## OBJECTIF
Mettez à jour le passage du texte ci-dessous sur les élus et Twitter, de « Au Sénat, la » à « remarquées sur Twitter. », en remplaçant « sénateurs » par « parlementaires », puis écrivez ce passage modifié.

## TEXTE
-=-=-

Au Sénat, la direction de la communication a anticipé l’arrivée du texte sur le mariage pour tous en proposant à tous les sénateurs une formation aux réseaux sociaux. Jean-Pascal Picy, responsable de la communication multimédia de la Chambre haute, prévient toujours les élus venus assister à ces ateliers : “Ne créez un compte que si vous en avez l’utilité, cela n’a aucun intérêt si c’est l’assistant qui le gère”. Il cite en exemple Jean-Pierre Raffarin. L’ancien Premier ministre poste lui-même ses mini-messages aux 50 000 internautes qui le suivent. Il fait partie des personnalités politiques très remarquées sur Twitter.
Le réseau a ses propres codes qu’il s’agit de respecter pour assurer sa réputation en ligne. «Faire des tweets institutionnels ou donner son agenda n’est pas intéressant », résume la responsable de la communication numérique du groupe socialiste au Sénat. Son modèle ? Laurence Rossignol, sénatrice PS de l’Oise, qui, de l’avis de tous, a très bien compris le ton à adopter : « Elle ne fait pas de langue de bois, ajoute sa touche personnelle et en profite toujours pour faire un trait d’humour”.
Ne jamais twitter trop vite…
Comme pour les citoyens, n’importe quel élu peut se faire connaître grâce à Internet. Yann Galut le reconnaît : « Je me suis fait repérer sur Twitter avec ma proposition de déchoir de la nationalité les exilés fiscaux ». En pleine « affaire Depardieu », le député du Cher a reçu énormément de sollicitations de journalistes qui le contactaient par « DM », messages privés du réseau social. Mais l’emballement peut aller très vite. À l’image de la première dame de France qui a soutenu publiquement l’adversaire dissident de Ségolène Royal pendant les législatives, certains regrettent un tweet parti trop vite. Christine Boutin se fait régulièrement épingler pour ses propos en ligne, Axel Kahn a retiré sa comparaison d’un meeting de Nicolas Sarkozy à ceux de Nuremberg et même Cécile Duflot, pourtant très familière de ces techniques, a observé une diète de gazouillis après avoir posté la photo de son chili con carne mitonnant.

-=-=-

## DONNÉES RECUEILLIES
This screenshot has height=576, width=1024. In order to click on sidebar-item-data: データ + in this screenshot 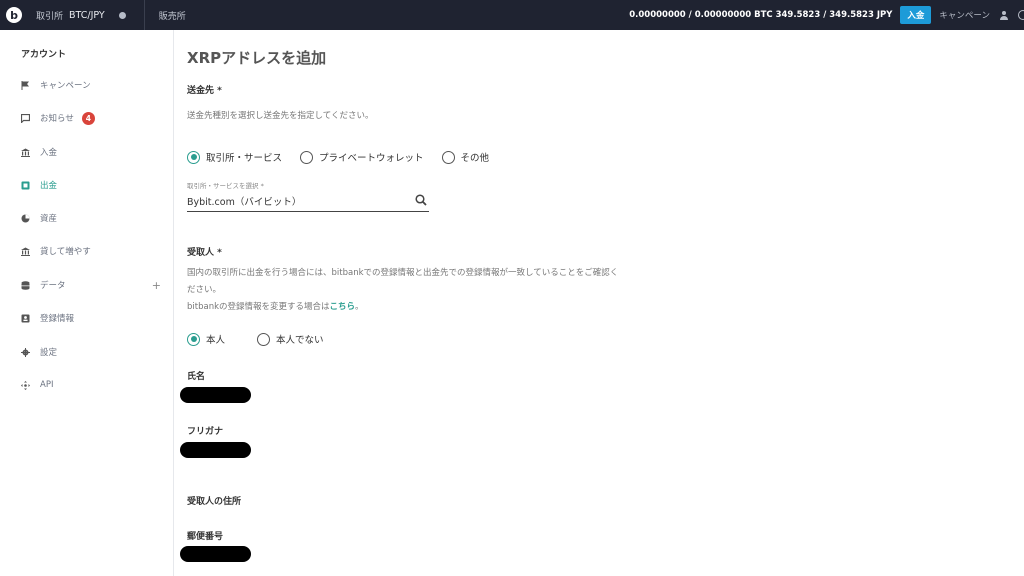, I will do `click(96, 285)`.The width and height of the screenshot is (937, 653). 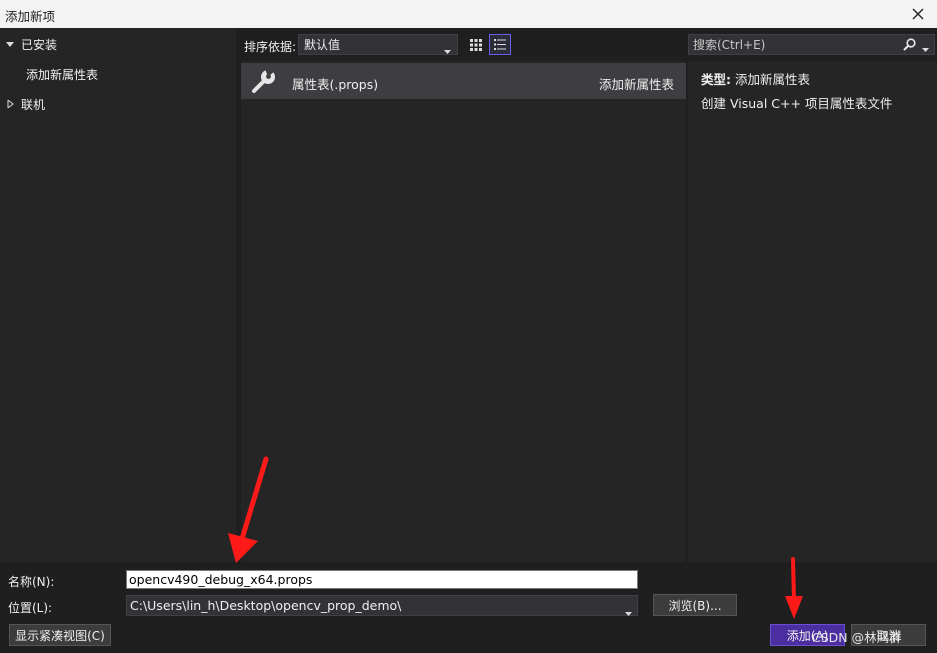 What do you see at coordinates (476, 44) in the screenshot?
I see `grid-view-icon` at bounding box center [476, 44]. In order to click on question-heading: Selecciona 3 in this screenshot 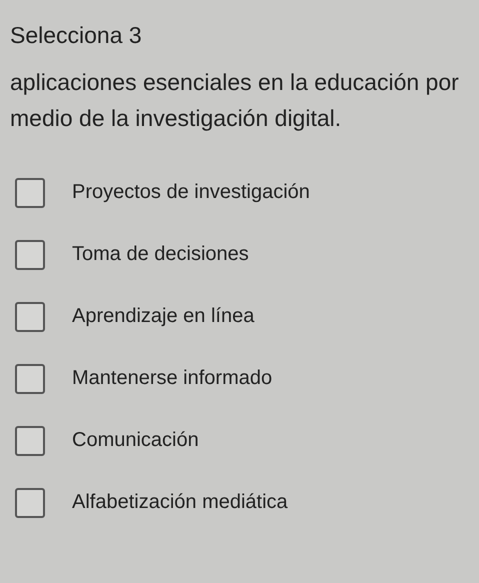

-=-=-

## RÉPONSE
Au Sénat, la direction de la communication a anticipé l’arrivée du texte sur le mariage pour tous en proposant à tous les parlementaires une formation aux réseaux sociaux. Jean-Pascal Picy, responsable de la communication multimédia de la Chambre haute, prévient toujours les élus venus assister à ces ateliers : “Ne créez un compte que si vous en avez l’utilité, cela n’a aucun intérêt si c’est l’assistant qui le gère”. Il cite en exemple Jean-Pierre Raffarin. L’ancien Premier ministre poste lui-même ses mini-messages aux 50 000 internautes qui le suivent. Il fait partie des personnalités politiques très remarquées sur Twitter.